Record rainfall in Los Angeles has caused significant construction delays, postponing the opening date of shared Rams/Chargers stadium in Inglewood, Calif., by one year.
Developers broke ground in November, but a six-month period between October and April produced 120 percent of the area’s average annual rainfall, resulting in the need to evacuate the site.
The new projected opening for the stadium is summer of 2020, rather than fall 2019. Managing director of project development Dale Koger called the project’s initial timeline "very aggressive," saying the new, more conventional target date will allow for routine delays.
Chargers president of business operations A.G. Spanos told ESPN, "Our future home will be the best stadium in the NFL and deliver a transformational experience for Chargers fans. If getting it right means pushing back the completion date, then I think the extra year is well worth it.”
The teams plan to go ahead with personal seat license sales this fall. In the meantime, the Rams will continue to play at the L.A. Memorial Coliseum, while the Chargers have secured another year at the StubHub Center in Carson, Calif.
The $2.6 billion stadium, with the working title L.A. Stadium and Entertainment District at Hollywood Park, had been approved to host Super Bowl LV in February 2021 prior to the delays — NFL rules state that a venue cannot be host at the end of its inaugural season.
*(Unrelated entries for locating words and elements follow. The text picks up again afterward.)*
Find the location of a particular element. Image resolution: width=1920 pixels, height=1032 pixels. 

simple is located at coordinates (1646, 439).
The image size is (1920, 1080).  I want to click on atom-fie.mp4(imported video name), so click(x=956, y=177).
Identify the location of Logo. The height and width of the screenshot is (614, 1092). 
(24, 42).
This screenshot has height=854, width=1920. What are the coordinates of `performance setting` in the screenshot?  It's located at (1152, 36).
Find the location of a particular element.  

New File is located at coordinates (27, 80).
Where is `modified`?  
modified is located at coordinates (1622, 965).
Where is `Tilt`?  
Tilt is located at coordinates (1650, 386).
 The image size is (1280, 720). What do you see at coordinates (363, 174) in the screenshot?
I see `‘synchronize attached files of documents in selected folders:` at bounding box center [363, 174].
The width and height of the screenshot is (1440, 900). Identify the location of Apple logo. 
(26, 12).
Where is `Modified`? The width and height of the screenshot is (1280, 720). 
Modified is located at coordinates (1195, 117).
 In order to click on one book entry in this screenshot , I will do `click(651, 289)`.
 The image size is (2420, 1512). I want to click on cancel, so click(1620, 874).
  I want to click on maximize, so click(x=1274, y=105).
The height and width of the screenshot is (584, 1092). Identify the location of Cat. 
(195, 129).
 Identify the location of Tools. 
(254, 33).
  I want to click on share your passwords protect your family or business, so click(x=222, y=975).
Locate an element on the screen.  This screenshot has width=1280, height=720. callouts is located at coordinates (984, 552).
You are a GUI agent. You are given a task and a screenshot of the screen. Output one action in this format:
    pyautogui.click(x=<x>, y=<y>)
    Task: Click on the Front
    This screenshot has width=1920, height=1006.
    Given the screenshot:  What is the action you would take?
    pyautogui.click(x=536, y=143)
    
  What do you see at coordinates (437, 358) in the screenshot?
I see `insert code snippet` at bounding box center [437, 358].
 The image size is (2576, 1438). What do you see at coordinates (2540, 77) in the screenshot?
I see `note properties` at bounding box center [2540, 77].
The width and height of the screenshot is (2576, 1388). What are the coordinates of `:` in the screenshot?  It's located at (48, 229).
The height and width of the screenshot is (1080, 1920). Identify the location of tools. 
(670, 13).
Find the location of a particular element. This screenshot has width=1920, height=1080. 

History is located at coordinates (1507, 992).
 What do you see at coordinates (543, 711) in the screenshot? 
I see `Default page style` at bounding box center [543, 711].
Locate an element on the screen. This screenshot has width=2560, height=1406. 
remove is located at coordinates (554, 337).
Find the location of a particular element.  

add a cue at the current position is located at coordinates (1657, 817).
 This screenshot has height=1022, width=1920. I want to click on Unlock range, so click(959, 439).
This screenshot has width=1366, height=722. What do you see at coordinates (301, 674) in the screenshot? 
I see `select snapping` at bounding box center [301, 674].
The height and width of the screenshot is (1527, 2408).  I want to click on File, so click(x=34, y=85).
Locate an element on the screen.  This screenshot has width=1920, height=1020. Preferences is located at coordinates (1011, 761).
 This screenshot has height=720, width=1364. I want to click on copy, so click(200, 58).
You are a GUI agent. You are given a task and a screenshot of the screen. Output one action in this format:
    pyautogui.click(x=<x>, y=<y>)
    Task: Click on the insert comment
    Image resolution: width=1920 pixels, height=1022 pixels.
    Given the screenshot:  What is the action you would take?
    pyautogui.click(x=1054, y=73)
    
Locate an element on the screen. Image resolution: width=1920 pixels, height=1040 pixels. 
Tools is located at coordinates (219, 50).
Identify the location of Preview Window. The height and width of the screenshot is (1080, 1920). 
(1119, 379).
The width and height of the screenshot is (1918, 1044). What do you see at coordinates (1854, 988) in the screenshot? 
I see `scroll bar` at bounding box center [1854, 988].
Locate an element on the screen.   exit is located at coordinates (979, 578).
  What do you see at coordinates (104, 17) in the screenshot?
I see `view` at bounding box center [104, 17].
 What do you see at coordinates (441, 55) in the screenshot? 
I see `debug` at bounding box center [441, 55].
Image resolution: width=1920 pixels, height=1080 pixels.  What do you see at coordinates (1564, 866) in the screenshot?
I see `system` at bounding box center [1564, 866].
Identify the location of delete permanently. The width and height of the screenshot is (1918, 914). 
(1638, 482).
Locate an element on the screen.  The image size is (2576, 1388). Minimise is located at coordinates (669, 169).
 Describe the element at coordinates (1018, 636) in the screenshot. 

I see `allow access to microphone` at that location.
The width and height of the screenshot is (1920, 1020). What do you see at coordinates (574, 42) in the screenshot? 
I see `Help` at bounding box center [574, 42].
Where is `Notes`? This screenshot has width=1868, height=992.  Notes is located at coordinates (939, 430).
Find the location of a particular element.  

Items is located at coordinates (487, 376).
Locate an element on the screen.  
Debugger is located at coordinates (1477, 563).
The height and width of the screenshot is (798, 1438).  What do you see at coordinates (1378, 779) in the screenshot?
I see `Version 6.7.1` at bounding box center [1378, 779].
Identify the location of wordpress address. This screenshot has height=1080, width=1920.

The league would have to provide a waiver in order for the event to go ahead as scheduled.
NFL executives estimated that the postponed occupation date would cost the Rams would lose approximately $80 million in potential revenue.
Rams COO Kevin Demoff acknowledged the loss, saying, "Certainly there will be a revenue hit, and there will be an added-expense hit — but this is not a decision about economics. This is a decision based on quality and fan experience."
Koger told ESPN that the addition of the stadium will be "transformative to the area … and to really put it out there on a rush-rush basis because of the weather just didn't make a lot of sense to anyone.”
"Mr. Kroenke and the Spanos family got together, came to us, we studied it, and it just makes a lot of sense to go with a more conventional schedule,” he said.